County Supervisor Scott Haggerty and Fremont Mayor Bob Wasserman sent letters this month to A's co-owner Lew Wolff asking the ball club to look at building a new baseball-only stadium in Fremont possibly near the future Warm Springs BART station or at the new Pacific Commons development off Auto Mall Parkway.
"We would be very interested in becoming the home of the A's if an arrangement could be made," Wasserman wrote June 9, "and would welcome the opportunity to meet with you and introduce you to the city of Fremont."
Wasserman's letter was prompted by a call from Haggerty, who wrote June 1 that, while he favored keeping the A's in Oakland, Fremont also has tremendous potential.
He told The Argus that he would not allow a stalemate in negotiations between the city of Oakland and the A's to jeopardize the A's presence in Alameda County.
"I'm not convinced Santa Clara County or San Jose is finished trying to attract the A's," said Haggerty, whose district includes most of Fremont, as well as Pleasanton and Livermore. "Knowing there are vultures out there, I want to do what I can to keep the A's in Alameda County."
Wolff was traveling Thursday and did not return phone calls, but he did indicate he was interested in sitting down with the supervisor, Haggerty said.
A's spokesman Jim Young refused to comment about a possible move to Fremont, but he said the team would "do everything we can to secure a baseball facility within our territorial rights, and that covers Alameda and Contra Costa counties."
Haggerty, who once served on the board that oversees the Coliseum and Arena facilities in Oakland, pointed out that a large plot of land north of the NUMMI plant in Fremont's Warm Springs district was identified in a recent study as one of the most suitable sites in the county for a new A's ballpark.
New United Motor Manufacturing Inc., southern Alameda County's largest private employer, is opposed to building a ballpark on the 107-acre General Motors-owned site, between Fremont Boulevard and the Union Pacific Railroad tracks.

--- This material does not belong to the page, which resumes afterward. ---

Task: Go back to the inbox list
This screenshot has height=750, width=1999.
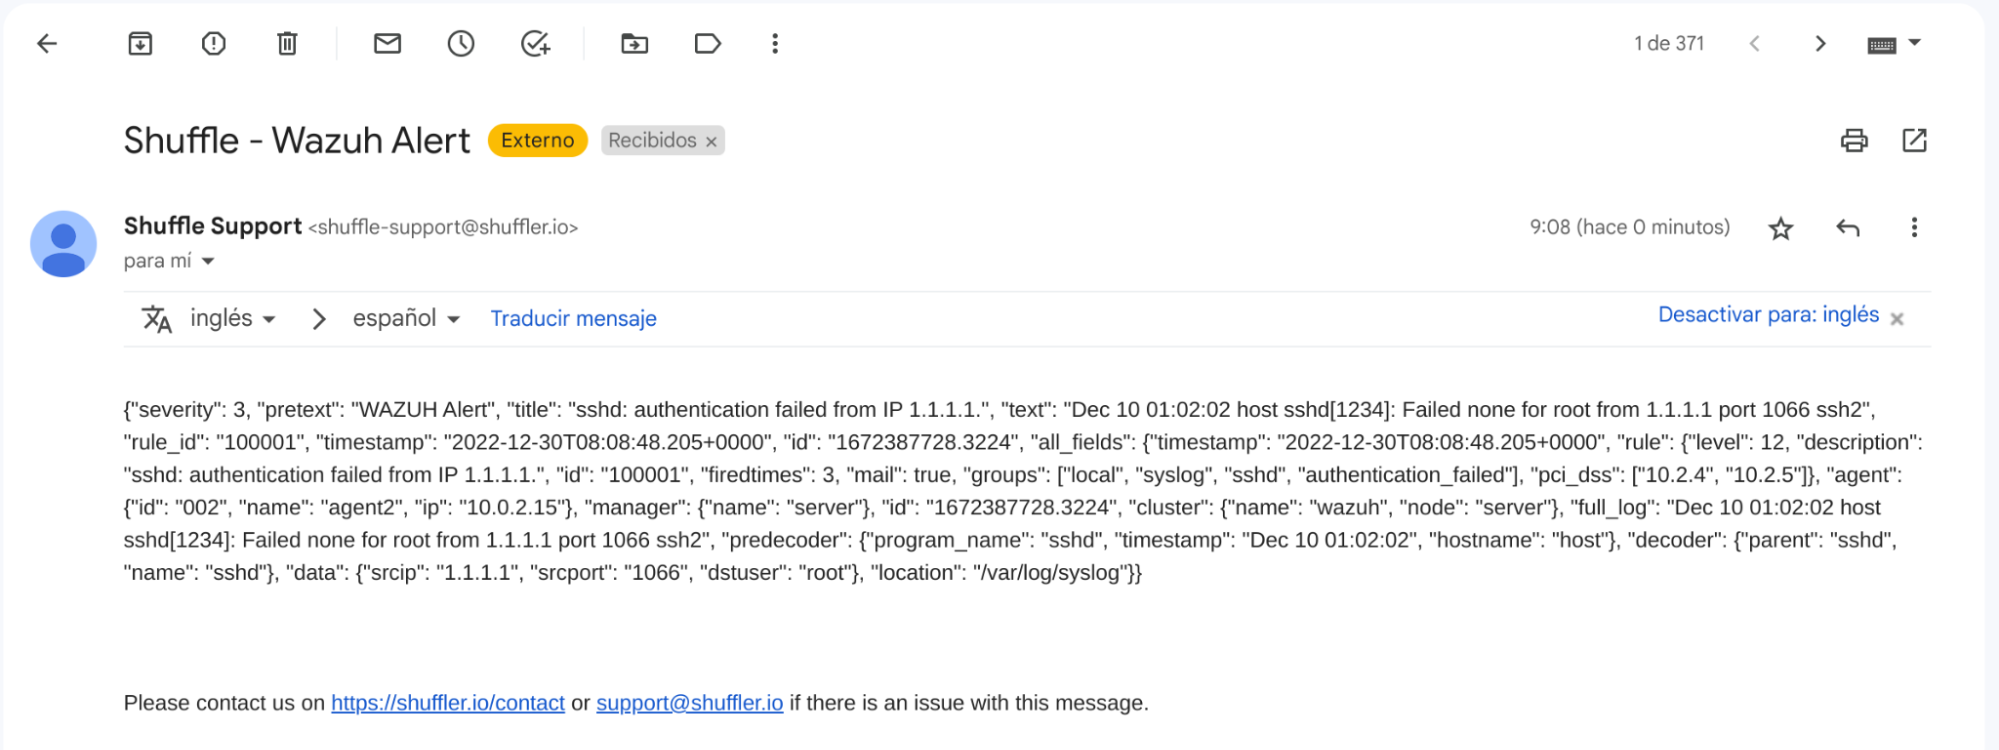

A baseball-only stadium at that location still would attract a fan base from Oakland and the East Bay while serving as a big draw for corporate sponsors from Silicon Valley, Haggerty said. The property offers great transportation options, sitting between interstates 680 and 880 and near the planned Warm Springs BART station.
"Efficient public access via transit and other modes of transportation should be a key factor when determining the feasibility of a stadium site," wrote Haggerty, who serves on numerous regional transportation boards.
"Building a stadium near a BART station would be a prudent start."
Although it is far from BART, Wasserman said another Fremont option is the 143-acre vacant lot at the heart of Pacific Commons, a retail center being built off I-880. Cisco Systems Inc., which leases the property, had hoped to build a high-tech campus on the site, but abandoned the project when the economy turned sour.
The Warm Springs site, however, ranked third among seven possible sites analyzed in the 2002 study for a new ballpark, beaten out only by locations in downtown Oakland and the Coliseum parking lot next to the A's current home.
Findings from that study, by Kansas-City-based HOK Sports, are crucial for Fremont. Oakland Mayor Jerry Brown quashed any prospect of a downtown ballpark when he threw his political weight behind building the Forest City housing project on the site near the 19th Street BART station.
Last week, Wolff announced that building a new stadium in the Coliseum parking lot no longer was feasible because of a shortage of land, utility issues and concerns about infringing on parking revenues from the A's fellow tenants the Golden State Warriors and the Oakland Raiders.
Ignacio De La Fuente, Oakland City Council president, has called for the stadium to be built along the Oakland Estuary on a 60-acre site called Oak to Ninth. But like Pacific Commons, Oak to Ninth also has no public transportation nearby.
If the stadium project did come to Fremont, one thing is clear: Neither the city nor its taxpayers would be footing the bill, Wasserman said. Still, Fremont could contribute land, infrastructure and other improvements to the development.
Wasserman said the A's appear to be "going sideways" with the city of Oakland.
"It's no secret they are not having a lot of success with Oakland," Wasserman said. "We just think maybe the time is right."